Syndicated 2006-02-05 10:57:41 from Club Silencio

10 Jan 2006

Search Goodness

No, I am not talking about beagle, I am talking about some really nice polish that went into gedit search interface recently.
paolo added highlighting of the matches and Steve Frécinaux (who by the way has been rocking on the plugin front!) contributed a patch to address some of the problems with the new interactive search UI. Now using it is a real pleasure: you hit ctrl+K, type the some letters (it finds-as-you-type), use arrows (or the mouse wheel) to quickly cycle through the matches and then either hit Esc and return to the original cursor position or Enter to move to the current match. With Shift+Ctrl+K you can clear the highlighting.

For those wondering why we did it this way instead of a firefox-like search bar and why we still have the search dialog and why $(your_question_here) here and…
here are some of the reasons:

  • I don’t like the search bar :)
  • We experimented with many UI variants on the branch, including a bar at the bottom, a bar at the top and a side pane and we were not satisfied with them. Keeping the dialog (which at least is a well known interface) among other things allows us more flexibility in the future since given the time constraints we didn’t want an half-assed UI now and be forced to change it again in the next cycle.
  • Incremental search is very useful, but doesn’t solve all cases and doesn’t work well for search&replace so we need two complimentary UIs
  • The new search may be a bit undiscoverable since it can only be activated through the keyboard, but that’s not too bad given that it is an advanced feature and that for the casual user the search dialog will do just fine. If someone just wants to search a word and uses the Search menu we don’t want to overwhelm him with the choice of which search UI to use.
  • The interactive search doesn’t take any space away from the text, it doesn’t cause unwanted scrolling and reflowing and it doesn’t cover the matched text
  • Did I mention that I don’t like search bars?

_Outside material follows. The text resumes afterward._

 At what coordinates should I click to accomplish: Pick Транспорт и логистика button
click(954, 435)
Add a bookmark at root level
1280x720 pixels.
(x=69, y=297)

By the way, in the screenshot you can see some cairo sweetness courtesy of Jeroen: the right margin alpha overlay… however it seems to cause slowdowns on some videocards/drivers combination, so we are still discussing it.

Update: company sent me this awesome screen record (1.7 MB) of the incremental search done with his brand new screen recorder byzanz.

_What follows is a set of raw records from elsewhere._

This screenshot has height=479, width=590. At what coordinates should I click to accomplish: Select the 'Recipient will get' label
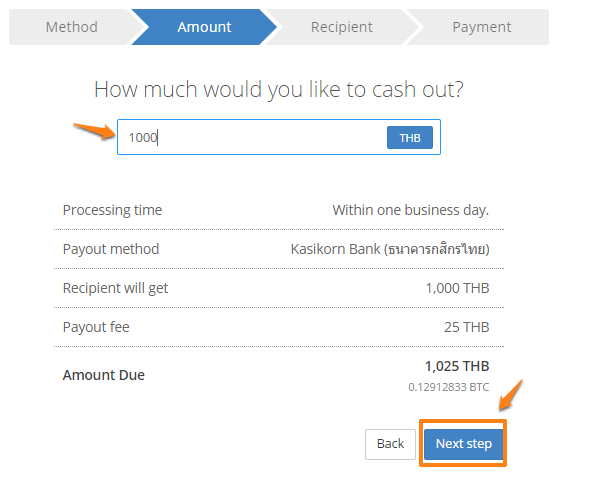(x=115, y=288)
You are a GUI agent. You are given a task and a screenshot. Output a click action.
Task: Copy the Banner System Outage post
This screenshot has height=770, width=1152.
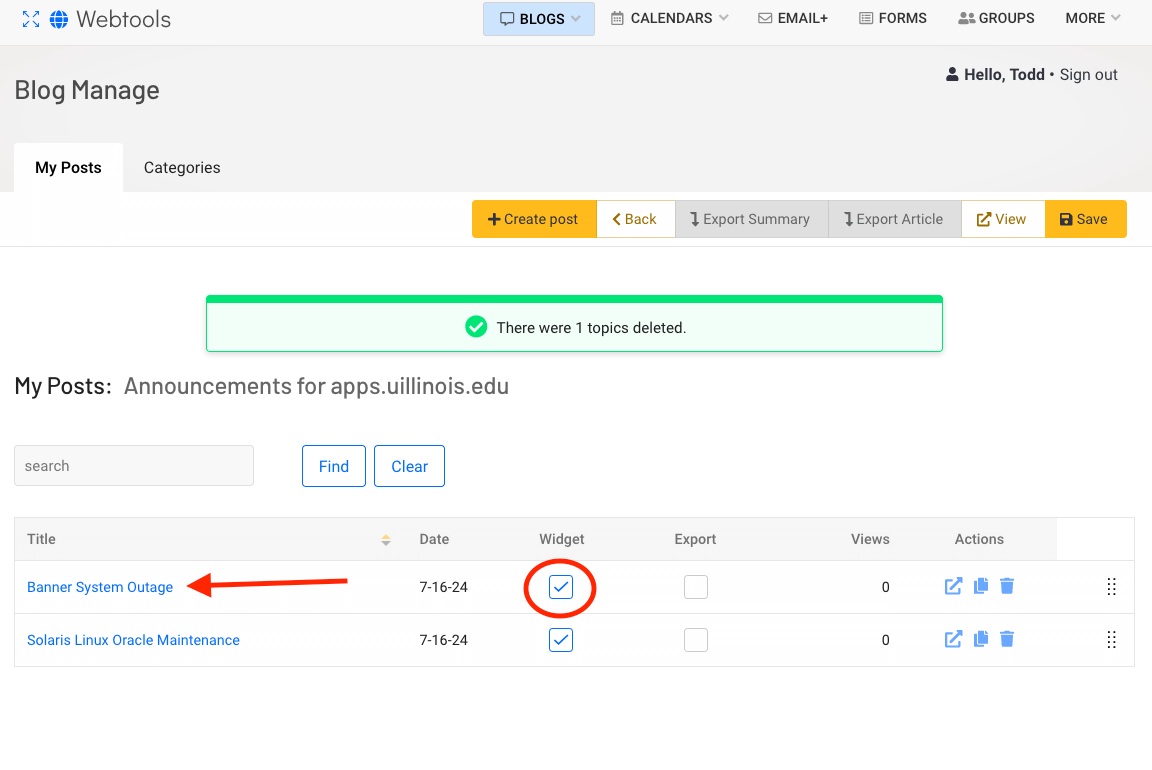click(981, 587)
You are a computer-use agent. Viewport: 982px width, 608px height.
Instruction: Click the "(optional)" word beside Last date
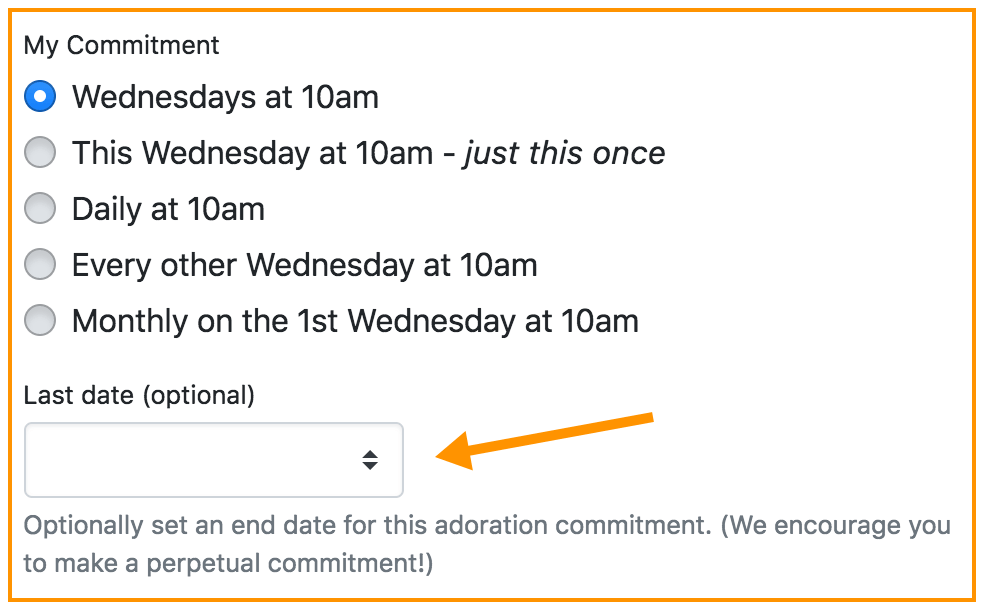198,395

Syndicated 2006-01-10 18:45:48 from Club Silencio

20 Dec 2005

TextMate, here we come!

I know there are many people who like TextMate quite a bit, especially since it’s featured in the Ruby on Rails screencast. If you scroll down their page you’ll see that one of their killer features is “Expand triggers to full snippets”.

Today jessevdk showed up in #gedit with this super sweet present: a python plugin for gedit that let you do more or less the same, record any snippet and then automatically insert it: a small demo (ogg, 189 Kb, courtesy of Istanbul) it’s worth a thousand words.